2 out of 4 stars
Consider yourself warned: Smurfs: The Lost Village is nothing more than an extended version of the 1980s TV cartoon series about the blue people who live in a remote village.
Smurfs, if you think about it, were basically Avatars before Avatars, and what they did in their secluded community that was hidden from their nemesis, the evil Gargamel, made the Smurfs must-see TV for anyone who hadn’t reached puberty.
But what worked on TV during the Reagan Administration doesn’t necessarily work today on the big screen. Remember the reboot of Ghostbusters? Or G.I. Joe? Or, dare I say it, Jem?

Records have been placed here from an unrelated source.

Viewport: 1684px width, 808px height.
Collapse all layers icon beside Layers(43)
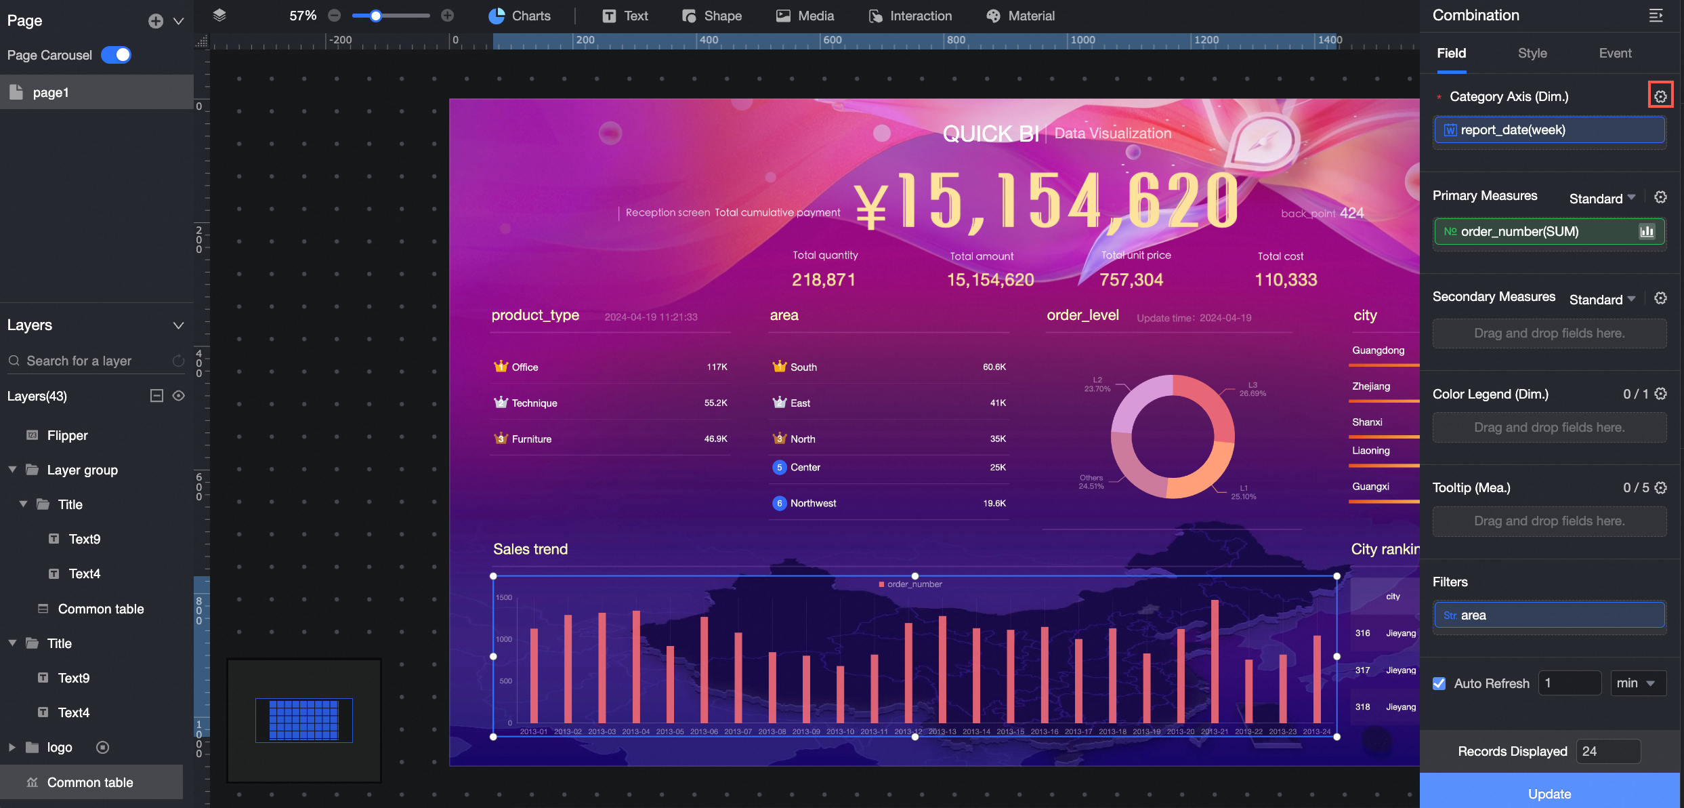coord(156,396)
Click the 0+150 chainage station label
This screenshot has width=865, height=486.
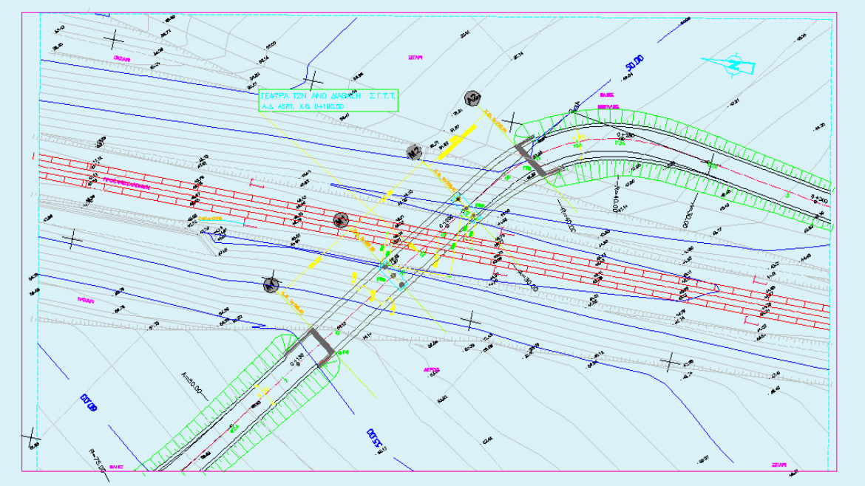click(297, 363)
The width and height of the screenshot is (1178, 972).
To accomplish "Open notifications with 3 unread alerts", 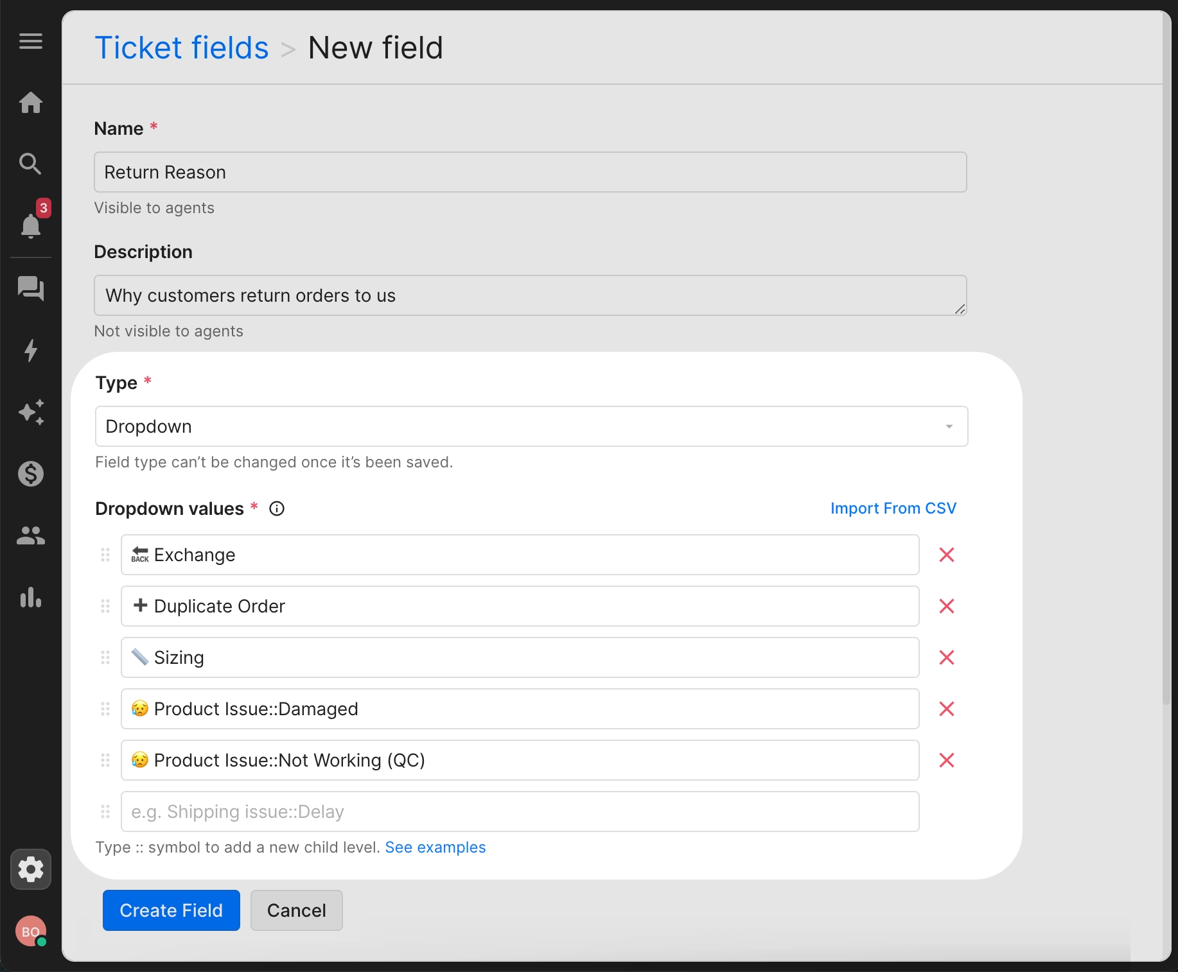I will [30, 227].
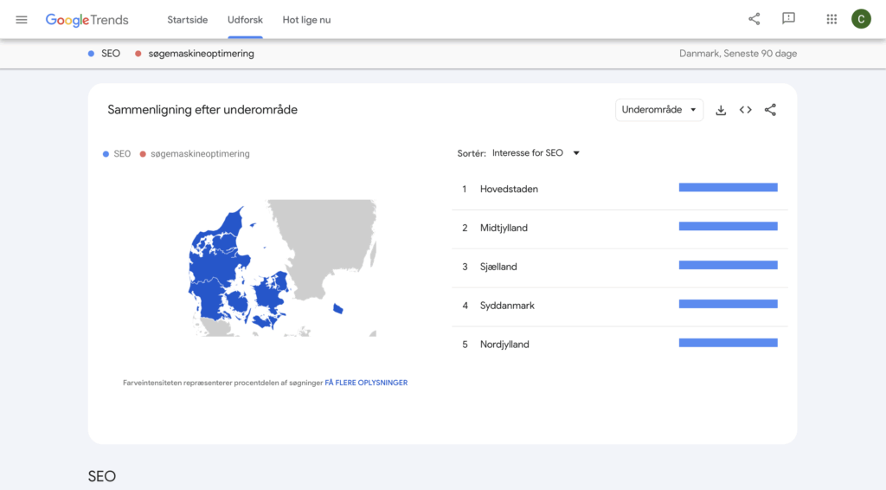
Task: Select the Udforsk tab
Action: (x=245, y=20)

Well, go ahead and add Smurfs: The Lost Village to the list.
Here’s a synopsis of the 81-minute film in 76 words. Led by Papa Smurf (Mandy Patinkin), Clumsy Smurf (Jack McBrayer), Hefty Smurf (Joe Manganiello), Brainy Smurf (Danny Pudi). and Nosey Smurf (director Kelly Asbury) help the village’s lone girl, Smurfette (Demi Lovato) find out if she’s truly a genuine Smurf. But during a journey that’s as easy to follow for anyone who can spell “S-M-U-R-F,” the must evade Gargamel (Rainn Wilson), who tries to capture them as they make their way to the enchanted “Lost Village.”
Smurfs: The Lost Village, is a sequel to the franchise’s first two films – The Smurfs in 2011 and The Smurfs 2 in 2013, which combined live-action and computer-generated animation to collective gross more than $910 million at the worldwide box office.
But this film – the first all-animated Smurfs movie since 1976’s The Smurfs and the Magic Flute stays much more true to the original comic-book series created by Belgian cartoonist Peyo in the late 1950s. Peyo’s wife was the one who decided Smurfs should be blue.
In the end, Smurfs: The Lost Village is exactly what you think it is. It will transport you to your youth, when you ate your sugary cereal with your eyes fixated on the TV. When you were a kid, the Smurfs were great.
But as an adult, seeing them on the big screen will have you feeling blue.